Surgical Malpractice Results In $4M Verdict For Plaintiff
A man who was paralyzed after surgery recently recovered $4 million after a verdict in his favor. The patient ended up paralyzed after he had a small skin lesion removed. According to the lawsuit, the doctor recommended that he go off of his anticoagulant medication prior to the surgery. The man suffered a stroke and is now paralyzed. The jury sided with the plaintiff that the doctor breached his duty of care by failing to adhere to the best practices for the procedure. Essentially, the plaintiff was able to successfully claim that he never should have been taken off the anti-coagulant.
Understanding the lawsuit
It’s rare that a lawsuit like this would go to trial unless the doctor’s insurance carrier believed that the demand award was too high and decided to roll the dice before a jury. However, the plaintiff would have had to argue that the decision to take the patient off the anticoagulation therapy prior to the surgery was a step away from industry-standard practices. One can readily see why a surgeon removing a lesion would be concerned that an anticoagulant could result in considerable hemorrhaging post-surgery. It is likely that the defense made exactly that point during the trial. Typically, if a doctor has a good reason for making a decision, then no medical malpractice has occurred even if the patient’s outcome is bad. However, the plaintiff was likely able to bring in experts to testify that the decision to take the patient off the anticoagulant was completely unnecessary, and potentially dangerous—especially after surgery.
In this case, the man began throwing clots that resulted in a stroke causing him permanent, partial, left-side paralysis.
How could the doctor have avoided this lawsuit?
The plaintiffs testified that the doctor should have consulted with the patient’s general practitioner to determine if going off the anticoagulation therapy was the best possible move for this patient. The plaintiffs were able to successfully argue that the doctor breached his duty of care by making the unilateral decision to take the patient off the treatment prior to the surgery.

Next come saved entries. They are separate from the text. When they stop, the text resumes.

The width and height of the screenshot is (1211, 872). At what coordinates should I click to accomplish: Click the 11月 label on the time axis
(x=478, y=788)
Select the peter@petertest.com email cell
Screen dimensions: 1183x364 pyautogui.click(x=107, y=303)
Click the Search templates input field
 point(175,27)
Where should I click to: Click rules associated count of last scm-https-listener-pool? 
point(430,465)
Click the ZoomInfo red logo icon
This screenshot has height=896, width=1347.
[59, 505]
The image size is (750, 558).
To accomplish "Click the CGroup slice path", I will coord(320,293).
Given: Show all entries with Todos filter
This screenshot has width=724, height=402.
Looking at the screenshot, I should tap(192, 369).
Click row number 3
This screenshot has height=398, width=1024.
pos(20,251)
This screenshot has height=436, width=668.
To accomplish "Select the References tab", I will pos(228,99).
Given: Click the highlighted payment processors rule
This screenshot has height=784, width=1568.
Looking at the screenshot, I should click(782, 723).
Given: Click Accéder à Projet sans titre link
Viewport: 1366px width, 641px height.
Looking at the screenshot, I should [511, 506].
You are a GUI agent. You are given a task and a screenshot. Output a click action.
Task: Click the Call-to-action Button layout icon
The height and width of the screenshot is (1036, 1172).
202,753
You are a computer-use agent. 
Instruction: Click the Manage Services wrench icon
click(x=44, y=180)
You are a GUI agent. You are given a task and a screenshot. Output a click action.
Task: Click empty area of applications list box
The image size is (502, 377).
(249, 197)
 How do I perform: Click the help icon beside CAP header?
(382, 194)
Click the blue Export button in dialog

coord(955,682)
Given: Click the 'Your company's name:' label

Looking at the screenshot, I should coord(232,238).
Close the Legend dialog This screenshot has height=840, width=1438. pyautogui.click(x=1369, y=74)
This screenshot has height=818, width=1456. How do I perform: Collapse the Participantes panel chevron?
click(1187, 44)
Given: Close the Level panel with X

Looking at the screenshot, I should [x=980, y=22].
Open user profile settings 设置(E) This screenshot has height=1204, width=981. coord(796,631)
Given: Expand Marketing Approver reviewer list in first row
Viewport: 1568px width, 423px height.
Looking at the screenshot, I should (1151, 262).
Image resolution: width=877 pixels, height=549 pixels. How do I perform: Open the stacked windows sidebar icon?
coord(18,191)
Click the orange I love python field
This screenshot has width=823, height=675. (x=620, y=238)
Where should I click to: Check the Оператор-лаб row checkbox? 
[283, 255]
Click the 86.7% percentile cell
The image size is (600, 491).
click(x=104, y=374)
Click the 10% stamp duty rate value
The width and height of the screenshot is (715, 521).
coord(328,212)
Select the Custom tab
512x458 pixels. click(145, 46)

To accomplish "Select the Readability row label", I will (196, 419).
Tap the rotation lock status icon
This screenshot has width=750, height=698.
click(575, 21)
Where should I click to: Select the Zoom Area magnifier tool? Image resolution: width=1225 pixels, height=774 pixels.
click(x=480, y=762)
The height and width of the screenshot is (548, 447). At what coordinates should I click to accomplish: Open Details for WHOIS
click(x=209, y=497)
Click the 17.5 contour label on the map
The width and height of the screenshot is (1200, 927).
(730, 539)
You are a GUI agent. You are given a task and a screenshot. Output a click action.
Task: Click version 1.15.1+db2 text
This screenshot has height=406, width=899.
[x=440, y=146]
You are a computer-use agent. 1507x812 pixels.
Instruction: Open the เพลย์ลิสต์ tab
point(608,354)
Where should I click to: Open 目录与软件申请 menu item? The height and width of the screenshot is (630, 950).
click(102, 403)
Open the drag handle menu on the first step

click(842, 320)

Having not consulted with the patient’s doctor over a treatment as important as anticoagulation therapy, the patient suffered a foreseeable stroke when he was taken off the medication. The general practitioner could have advised the doctor on complications related to his therapy. Generally, such therapy is given when an individual suffers complications related to blood clots. The anticoagulation therapy reduces the formation of blood clots. The blood clots get stuck in arteries and veins reducing the blood flow. Any organ that does not receive adequate blood flow will die. When it happens to your arm or leg, it’s called an infarction. When your brain is the organ that’s being denied oxygen and blood, it’s called a stroke. In this case, the danger of the stroke was greater than the danger of hemorrhaging after a skin lesion. Hence why the patient won his lawsuit.